My biorefinery is bigger than yours

May 30, 2008 - Exclusive By Carli Ghelfi, Cleantech Group
GreenHunter Biorefinery

Even the biorefineries are big in Texas.

It never ends, does it?

Today Houston, TX-based GreenHunter Energy (AMEX: GRH) announced celebration plans for next week's opening and tap-turning (as they say) of its new biodiesel refinery—which it claims is the 'nation's single largest' to date.

Right. Because, at 105 million gallons of theoretical annual capacity, that's technically ahead of Imperium Renewables' refinery, which has a theoretical capacity of 100 million gallons per year. Though not by much.

While it's great that the U.S. is soon to have 105 million gallons more of biorefining capacity on Monday than it does today, it never ceases to amuse that companies always have to one-up the other.

'Oh, you have all LEDs in your office? Well, we have LEDs in our offices AND in the parking lot, so there!'

'Oh, you have 1.6 MW of solar on your roof? Well, we'll put on 1.9!' (case in point: see Applied Materials to out-green Google).

For construction geeks like me, if you're interested in seeing the progress of the refinery, GreenHunter has photos posted from last October.

To give credit where credit is due, the jolly GreenHunter converted a waste-oil refinery into a biodiesel refinery that intends to not only produce the most gallons per year in the U.S., but is to also to produce the highest grade B100 biodiesel per year—and all from non-food feedstock at that.

Hopefully all those diesel trucks in Texas can start fillin’ up.

Comments

Dear Carli and

Dear Carli and Greentech,

You are a bit too enthusiastic about putting down biodiesel companies. Jennifer Kho is notorious for giving biodiesel bad press. If it bleeds, it leads, right?

Bad news sells more ads. Intellectual honesty gets left by the wayside.

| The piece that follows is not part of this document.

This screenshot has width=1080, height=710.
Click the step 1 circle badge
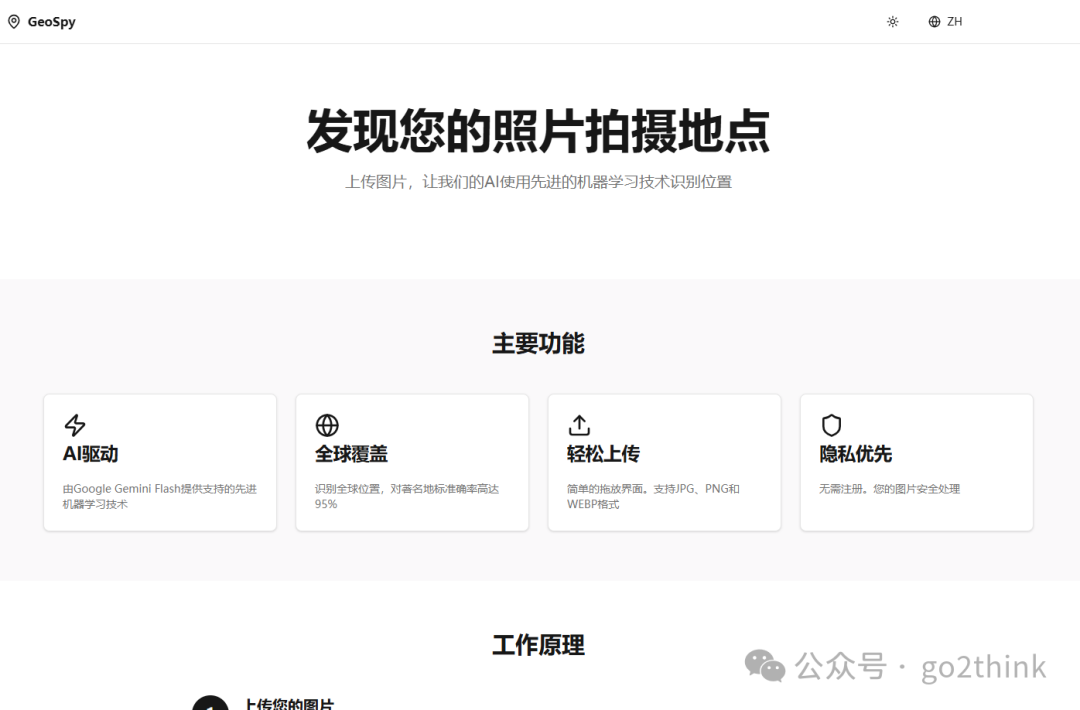click(x=210, y=703)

Whatever happened to accuracy in journalism?

Instead of focusing on selling controversy to generate advertising dollars, why not focus on what is really happening?

Carli, get your facts straight. GreenHunter is not a re-purposed waste vegetable oil facility. It is a former methanol processing plant that has been turned into a multi-purpose renewable energy complex that will perform the following tasks:

* provide a critical component of much-needed biofuels infrastructure in a unique facility that has deep water access, railway access, tank storage, and proximity to local refineries and petrol distribution centers where biodiesel blending is needed

* re process off-spec methanol into high-grade methanol

* produce biodiesel from multiple feed stocks, including animal fats, imported soy (because we don't have enough in the US to go around despite what the NBB would like you to believe), jatropha, waste vegetable oil, sustainable palm, coconut oil, other greases, and eventually algae and biomass-to-biocrude via thermochemical processing

* present a unique facility with deep water access, railway access, tank storage, biodiesel processing, methanol processing, glycerine processing, and import-export capabilities for multiple biofuels and feedstocks

Next year you will eventually understand why the confluence and combination of these multi-purpose facilities will prove to be critical to the long term economic viability of the US Biofuels industry.

Hindsight is 2020. Look at the future and you will understand why GreenHunter is not just bigger, but better than most biodiesel companies in the US because it is a multi purpose renewable energy complex. The facts will lead you to the truth, if that is what you value.

There is an abundance of opinion in the biofuels industry, but a shortage of facts.

GreenTech will not benefit in the long term from focusing on pop journalism instead of focusing on the facts, the future, and the real and critical elements needed to provide an economically sustainable biofuels industry.

Greenhunter is one of the few companies invested in this endeavor. Give credit where credit is due - and do your homework, please.

- Industry Insider & Advocate for Truth in Journalism

Putting down GreenHunter?

Sorry, I don't see GreenHunter as being "enthusiastically put down" in Carli's little blog piece. Just a bit of fun-poking at its attempt to garner coverage claiming to be the largest biodiesel facility in the U.S. on the basis of a 5MMG/yr nameplate delta over competitors. Any company playing PR games deserves to be called on them.

That said, we cover other GreenHunter developments, and if the company does significant things in the future, we'd be all too happy to write about them.

Dallas Kachan
Acting Editor/Publisher
Cleantech Group

Shrill overreaction

Wow, this is clearly a company with something to be defensive about. Why such an overreaction? And what does Carli have to do with GreenTech and Jennifer Kho anyway? Isn't that a different company? I wasn't left with a bad impression of the GreenHunter at all after reading Carli's post, but now I wouldn't touch it with a 10-mile pole -- much less with my money. Have some class!